AMD already said that they will continue support for AM3+ after Piledriver, and the APU's are a cut down version of the FX line, do you have any clue what you are talking about here?
 
good news for existing amd owners, underwhelming news for new buyers.

How is it underwhelming? What do you want on AM3+ that isn't already present? A "new socket" isn't new if it doesn't offer something that didn't exist previously. PCIe 3.0 is the same pin-out as PCIe 2.0 and that's implemented on the motherboard chip anyway. The HT links between the motherboard chipset and the socket aren't anywhere close to being saturated, even on dual x16 or triple x8 configurations. Honestly under DDR4 is out and available to consumers there is absolutely no need for a new socket. They could add on 100 blank pins and call it "Socket 1040", is that what people are asking for?
 
i agree. all these things are gimicks. ddr4 doesnt seem that interesting. pci-express 2.0 to 1.0 dint change much. same for 3.0.
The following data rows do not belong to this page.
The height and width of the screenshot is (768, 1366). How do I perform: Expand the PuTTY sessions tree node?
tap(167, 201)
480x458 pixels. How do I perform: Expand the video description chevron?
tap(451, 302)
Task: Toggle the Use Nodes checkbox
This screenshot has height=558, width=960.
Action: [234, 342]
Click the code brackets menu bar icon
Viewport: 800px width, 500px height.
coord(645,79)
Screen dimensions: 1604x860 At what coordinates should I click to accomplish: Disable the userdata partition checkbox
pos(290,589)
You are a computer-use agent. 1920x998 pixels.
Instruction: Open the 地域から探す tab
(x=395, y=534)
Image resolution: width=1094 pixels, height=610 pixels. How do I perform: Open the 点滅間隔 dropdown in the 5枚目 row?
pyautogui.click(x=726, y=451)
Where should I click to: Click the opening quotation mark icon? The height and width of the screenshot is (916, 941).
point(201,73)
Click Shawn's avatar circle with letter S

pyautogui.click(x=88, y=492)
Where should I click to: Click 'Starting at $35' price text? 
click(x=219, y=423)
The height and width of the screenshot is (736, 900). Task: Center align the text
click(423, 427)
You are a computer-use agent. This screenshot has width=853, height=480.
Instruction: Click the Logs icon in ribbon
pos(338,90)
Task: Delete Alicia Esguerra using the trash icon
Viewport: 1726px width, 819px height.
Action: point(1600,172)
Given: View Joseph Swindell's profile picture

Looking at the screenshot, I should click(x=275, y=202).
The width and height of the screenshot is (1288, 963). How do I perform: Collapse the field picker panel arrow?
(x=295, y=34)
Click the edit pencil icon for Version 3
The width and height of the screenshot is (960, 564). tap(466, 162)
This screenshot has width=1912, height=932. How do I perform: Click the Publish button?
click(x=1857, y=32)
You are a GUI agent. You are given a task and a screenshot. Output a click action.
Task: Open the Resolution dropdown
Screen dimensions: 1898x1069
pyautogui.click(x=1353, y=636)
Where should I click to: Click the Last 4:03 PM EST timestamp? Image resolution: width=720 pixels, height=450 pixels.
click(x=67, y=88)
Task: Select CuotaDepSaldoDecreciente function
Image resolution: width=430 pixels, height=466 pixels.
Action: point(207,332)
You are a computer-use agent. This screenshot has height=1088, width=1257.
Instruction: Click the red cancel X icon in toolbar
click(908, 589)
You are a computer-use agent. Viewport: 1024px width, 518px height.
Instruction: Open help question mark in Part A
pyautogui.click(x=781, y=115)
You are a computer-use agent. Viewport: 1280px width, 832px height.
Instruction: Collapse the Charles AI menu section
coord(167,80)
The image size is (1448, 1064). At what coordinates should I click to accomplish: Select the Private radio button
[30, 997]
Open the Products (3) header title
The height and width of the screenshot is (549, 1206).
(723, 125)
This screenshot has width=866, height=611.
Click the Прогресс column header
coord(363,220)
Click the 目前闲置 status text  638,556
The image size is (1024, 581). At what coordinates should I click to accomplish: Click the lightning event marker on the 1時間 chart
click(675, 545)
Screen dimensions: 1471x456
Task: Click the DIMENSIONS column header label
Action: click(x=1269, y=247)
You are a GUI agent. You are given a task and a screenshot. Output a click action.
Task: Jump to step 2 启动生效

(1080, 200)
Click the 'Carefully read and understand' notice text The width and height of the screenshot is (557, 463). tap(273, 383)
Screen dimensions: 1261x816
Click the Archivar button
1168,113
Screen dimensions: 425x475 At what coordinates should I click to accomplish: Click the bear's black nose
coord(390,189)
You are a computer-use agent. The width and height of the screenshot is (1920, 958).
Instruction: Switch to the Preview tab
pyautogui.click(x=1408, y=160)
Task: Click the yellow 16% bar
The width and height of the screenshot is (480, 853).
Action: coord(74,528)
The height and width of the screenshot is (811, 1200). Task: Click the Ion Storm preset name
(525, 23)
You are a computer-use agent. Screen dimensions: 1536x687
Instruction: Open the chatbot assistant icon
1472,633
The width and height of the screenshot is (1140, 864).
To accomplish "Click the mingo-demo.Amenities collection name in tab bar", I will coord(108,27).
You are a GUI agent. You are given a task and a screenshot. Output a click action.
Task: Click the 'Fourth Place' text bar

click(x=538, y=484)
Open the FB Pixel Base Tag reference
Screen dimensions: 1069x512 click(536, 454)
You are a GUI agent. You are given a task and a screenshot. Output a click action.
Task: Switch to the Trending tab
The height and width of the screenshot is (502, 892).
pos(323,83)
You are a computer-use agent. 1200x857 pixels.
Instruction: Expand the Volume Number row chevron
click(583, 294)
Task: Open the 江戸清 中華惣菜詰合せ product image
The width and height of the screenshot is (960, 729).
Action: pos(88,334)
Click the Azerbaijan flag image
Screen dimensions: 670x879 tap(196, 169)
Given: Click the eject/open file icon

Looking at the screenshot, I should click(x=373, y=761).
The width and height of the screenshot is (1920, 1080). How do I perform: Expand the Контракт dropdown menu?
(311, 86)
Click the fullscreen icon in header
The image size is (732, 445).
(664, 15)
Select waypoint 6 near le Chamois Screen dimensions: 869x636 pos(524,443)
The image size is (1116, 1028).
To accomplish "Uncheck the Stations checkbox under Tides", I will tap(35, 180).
same as sata2- and sata-3. ill actually be impressed when these technologies actually get used for something other than bragging rights

 



DDR4 will be revolutionary, especially for APUs. The PCIe jumps tend to be three to four years early. A year or so again we were just beginning to see PCIe 2.0 x8/x8 configurations start to bottleneck at high resolutions with obscenely large AA/AF settings. I don't expect the bandwidth on PCIe 3.0 to be needed for another two years. USB is handled by the south bridge / media hub / whatever not the CPU.
 
thanks for telling me except one thing. if uve already got a motherboard. gonna be costly to have to buy a new one just for ddr4. also when people say apus is that the graphical part of the processor thats onboard? i get confused with these terms thanks.

even when u think u know alot in computers, theres always something new or someone that knows more my dad told me.

he was right.

 


The memory controller is inside the CPU nowadays, you can't just throw a current CPU onto a board with DDR4 and have it work. Instead you must buy a board, CPU and memory together, this typically happens when someone is rebuilding their old system or replacing the entire thing all at once. So it won't be any more expensive then it is now to build a new system.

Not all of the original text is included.